Extract comparisons using `results()` with either **coefficient name** (`name = 'condition_treated_vs_control'`) or **contrast** (`contrast = c('condition', 'treated', 'control')`).

Use `resultsNames(dds)` to see available coefficients.

**For standard extraction patterns:** Use [scripts/extract\_results.R](#) (execute as-is).

**To understand extraction methods and choose the appropriate approach for your comparison:** Read [references/comprehensive-reference.md#extracting-results](#) and adapt the syntax to your specific contrast needs.
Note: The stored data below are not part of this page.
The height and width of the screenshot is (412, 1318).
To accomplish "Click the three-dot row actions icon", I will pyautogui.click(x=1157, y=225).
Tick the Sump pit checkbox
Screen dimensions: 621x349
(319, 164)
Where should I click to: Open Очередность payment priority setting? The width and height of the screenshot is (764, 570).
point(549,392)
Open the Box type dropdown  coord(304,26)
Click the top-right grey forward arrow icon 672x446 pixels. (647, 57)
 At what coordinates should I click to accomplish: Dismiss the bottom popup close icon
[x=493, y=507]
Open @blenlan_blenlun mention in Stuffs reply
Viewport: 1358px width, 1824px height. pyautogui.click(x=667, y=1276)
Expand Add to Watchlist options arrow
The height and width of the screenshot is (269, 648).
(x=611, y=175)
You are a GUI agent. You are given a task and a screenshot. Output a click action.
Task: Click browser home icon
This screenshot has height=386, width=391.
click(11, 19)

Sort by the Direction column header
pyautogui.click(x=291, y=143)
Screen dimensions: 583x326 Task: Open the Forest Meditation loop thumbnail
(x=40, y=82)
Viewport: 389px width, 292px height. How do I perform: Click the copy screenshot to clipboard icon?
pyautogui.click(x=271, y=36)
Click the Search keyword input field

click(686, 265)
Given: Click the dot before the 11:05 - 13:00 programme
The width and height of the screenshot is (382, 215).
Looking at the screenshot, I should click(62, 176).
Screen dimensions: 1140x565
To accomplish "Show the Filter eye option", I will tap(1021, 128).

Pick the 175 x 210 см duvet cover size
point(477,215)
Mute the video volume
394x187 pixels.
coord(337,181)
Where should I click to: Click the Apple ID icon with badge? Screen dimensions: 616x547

## Log Fold Change Shrinkage

**⚠️ REQUIRED for visualization/ranking.** Use shrunk LFC for MA/volcano plots and gene ranking; use unshrunk for hypothesis testing.

Apply shrinkage with `lfcShrink(dds, coef = 'condition_treated_vs_control', type = 'apeglm')`. Use **apeglm** method (recommended), **ashr** (faster for large datasets), or **normal** (legacy).

**For standard shrinkage:** Use [scripts/extract\_results.R](#) `apply_lfc_shrinkage()` (execute as-is).

**To understand shrinkage methods and choose the appropriate approach for your analysis:** Read [references/comprehensive-reference.md#log-fold-change-shrinkage](#) to compare methods and adapt the syntax to your specific use case.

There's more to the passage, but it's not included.